◆ Exercise objective
Using the data below, repeat all of it precisely.

◆ Records shown
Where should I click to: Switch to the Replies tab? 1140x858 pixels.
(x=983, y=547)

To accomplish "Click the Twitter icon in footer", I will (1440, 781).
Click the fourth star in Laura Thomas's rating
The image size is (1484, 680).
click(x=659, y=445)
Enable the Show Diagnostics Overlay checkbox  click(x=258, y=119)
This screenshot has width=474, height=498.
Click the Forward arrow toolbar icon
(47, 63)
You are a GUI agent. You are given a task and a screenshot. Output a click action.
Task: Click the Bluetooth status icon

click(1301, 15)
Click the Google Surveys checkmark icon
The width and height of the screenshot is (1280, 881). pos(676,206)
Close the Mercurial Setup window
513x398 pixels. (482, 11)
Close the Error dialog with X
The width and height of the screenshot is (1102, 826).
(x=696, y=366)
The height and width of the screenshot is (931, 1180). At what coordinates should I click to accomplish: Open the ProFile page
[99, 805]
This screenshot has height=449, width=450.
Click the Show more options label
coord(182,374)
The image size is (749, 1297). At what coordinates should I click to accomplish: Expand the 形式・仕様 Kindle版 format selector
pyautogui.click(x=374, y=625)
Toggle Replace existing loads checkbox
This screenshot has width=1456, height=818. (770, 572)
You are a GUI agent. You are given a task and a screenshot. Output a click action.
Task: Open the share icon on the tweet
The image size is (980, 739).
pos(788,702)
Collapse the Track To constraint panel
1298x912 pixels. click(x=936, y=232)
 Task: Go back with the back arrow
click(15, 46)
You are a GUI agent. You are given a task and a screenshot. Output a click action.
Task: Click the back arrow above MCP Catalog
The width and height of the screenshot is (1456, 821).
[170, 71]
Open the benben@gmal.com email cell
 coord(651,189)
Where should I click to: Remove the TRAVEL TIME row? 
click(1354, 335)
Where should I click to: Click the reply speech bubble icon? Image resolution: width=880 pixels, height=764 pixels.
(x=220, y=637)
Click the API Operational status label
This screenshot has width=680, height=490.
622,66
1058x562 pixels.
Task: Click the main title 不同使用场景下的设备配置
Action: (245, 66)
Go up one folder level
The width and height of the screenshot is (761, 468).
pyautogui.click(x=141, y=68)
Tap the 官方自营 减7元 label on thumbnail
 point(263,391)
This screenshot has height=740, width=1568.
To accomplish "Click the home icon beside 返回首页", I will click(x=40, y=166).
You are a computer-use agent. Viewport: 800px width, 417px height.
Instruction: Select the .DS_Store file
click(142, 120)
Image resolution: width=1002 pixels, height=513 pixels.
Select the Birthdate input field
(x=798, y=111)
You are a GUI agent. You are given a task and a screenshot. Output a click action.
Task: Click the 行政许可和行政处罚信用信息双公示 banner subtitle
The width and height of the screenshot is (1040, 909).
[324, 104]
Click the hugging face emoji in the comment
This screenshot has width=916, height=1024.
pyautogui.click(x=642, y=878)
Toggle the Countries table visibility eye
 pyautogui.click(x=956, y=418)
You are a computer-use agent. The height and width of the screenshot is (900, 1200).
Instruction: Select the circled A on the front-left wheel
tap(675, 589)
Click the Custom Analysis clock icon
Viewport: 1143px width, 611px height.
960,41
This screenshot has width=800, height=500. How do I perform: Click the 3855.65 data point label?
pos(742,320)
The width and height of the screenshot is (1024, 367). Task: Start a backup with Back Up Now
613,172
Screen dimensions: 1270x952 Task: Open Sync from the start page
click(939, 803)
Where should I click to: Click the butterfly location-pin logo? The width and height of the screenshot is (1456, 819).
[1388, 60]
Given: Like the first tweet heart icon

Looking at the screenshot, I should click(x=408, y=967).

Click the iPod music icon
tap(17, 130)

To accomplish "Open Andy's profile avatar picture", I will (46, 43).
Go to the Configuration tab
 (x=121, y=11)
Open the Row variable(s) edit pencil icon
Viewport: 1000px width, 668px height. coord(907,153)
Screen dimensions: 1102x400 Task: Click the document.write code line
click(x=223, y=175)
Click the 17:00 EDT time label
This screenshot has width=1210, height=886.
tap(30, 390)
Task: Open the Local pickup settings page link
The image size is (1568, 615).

◆ Answer
Where should I click to: Switch to the Replies tab? 1140x858 pixels.
(x=983, y=547)

To accomplish "Click the Twitter icon in footer", I will (1440, 781).
Click the fourth star in Laura Thomas's rating
The image size is (1484, 680).
click(x=659, y=445)
Enable the Show Diagnostics Overlay checkbox  click(x=258, y=119)
This screenshot has width=474, height=498.
Click the Forward arrow toolbar icon
(47, 63)
You are a GUI agent. You are given a task and a screenshot. Output a click action.
Task: Click the Bluetooth status icon

click(1301, 15)
Click the Google Surveys checkmark icon
The width and height of the screenshot is (1280, 881). pos(676,206)
Close the Mercurial Setup window
513x398 pixels. (482, 11)
Close the Error dialog with X
The width and height of the screenshot is (1102, 826).
(x=696, y=366)
The height and width of the screenshot is (931, 1180). At what coordinates should I click to accomplish: Open the ProFile page
[99, 805]
This screenshot has height=449, width=450.
Click the Show more options label
coord(182,374)
The image size is (749, 1297). At what coordinates should I click to accomplish: Expand the 形式・仕様 Kindle版 format selector
pyautogui.click(x=374, y=625)
Toggle Replace existing loads checkbox
This screenshot has width=1456, height=818. (770, 572)
You are a GUI agent. You are given a task and a screenshot. Output a click action.
Task: Open the share icon on the tweet
The image size is (980, 739).
pos(788,702)
Collapse the Track To constraint panel
1298x912 pixels. click(x=936, y=232)
 Task: Go back with the back arrow
click(15, 46)
You are a GUI agent. You are given a task and a screenshot. Output a click action.
Task: Click the back arrow above MCP Catalog
The width and height of the screenshot is (1456, 821).
[170, 71]
Open the benben@gmal.com email cell
 coord(651,189)
Where should I click to: Remove the TRAVEL TIME row? 
click(1354, 335)
Where should I click to: Click the reply speech bubble icon? Image resolution: width=880 pixels, height=764 pixels.
(x=220, y=637)
Click the API Operational status label
This screenshot has width=680, height=490.
622,66
1058x562 pixels.
Task: Click the main title 不同使用场景下的设备配置
Action: (245, 66)
Go up one folder level
The width and height of the screenshot is (761, 468).
pyautogui.click(x=141, y=68)
Tap the 官方自营 减7元 label on thumbnail
 point(263,391)
This screenshot has height=740, width=1568.
To accomplish "Click the home icon beside 返回首页", I will click(x=40, y=166).
You are a computer-use agent. Viewport: 800px width, 417px height.
Instruction: Select the .DS_Store file
click(142, 120)
Image resolution: width=1002 pixels, height=513 pixels.
Select the Birthdate input field
(x=798, y=111)
You are a GUI agent. You are given a task and a screenshot. Output a click action.
Task: Click the 行政许可和行政处罚信用信息双公示 banner subtitle
The width and height of the screenshot is (1040, 909).
[324, 104]
Click the hugging face emoji in the comment
This screenshot has width=916, height=1024.
pyautogui.click(x=642, y=878)
Toggle the Countries table visibility eye
 pyautogui.click(x=956, y=418)
You are a computer-use agent. The height and width of the screenshot is (900, 1200).
Instruction: Select the circled A on the front-left wheel
tap(675, 589)
Click the Custom Analysis clock icon
Viewport: 1143px width, 611px height.
960,41
This screenshot has width=800, height=500. How do I perform: Click the 3855.65 data point label?
pos(742,320)
The width and height of the screenshot is (1024, 367). Task: Start a backup with Back Up Now
613,172
Screen dimensions: 1270x952 Task: Open Sync from the start page
click(939, 803)
Where should I click to: Click the butterfly location-pin logo? The width and height of the screenshot is (1456, 819).
[1388, 60]
Given: Like the first tweet heart icon

Looking at the screenshot, I should click(x=408, y=967).

Click the iPod music icon
tap(17, 130)

To accomplish "Open Andy's profile avatar picture", I will (46, 43).
Go to the Configuration tab
 (x=121, y=11)
Open the Row variable(s) edit pencil icon
Viewport: 1000px width, 668px height. coord(907,153)
Screen dimensions: 1102x400 Task: Click the document.write code line
click(x=223, y=175)
Click the 17:00 EDT time label
This screenshot has width=1210, height=886.
tap(30, 390)
Task: Open the Local pickup settings page link
The image size is (1568, 615).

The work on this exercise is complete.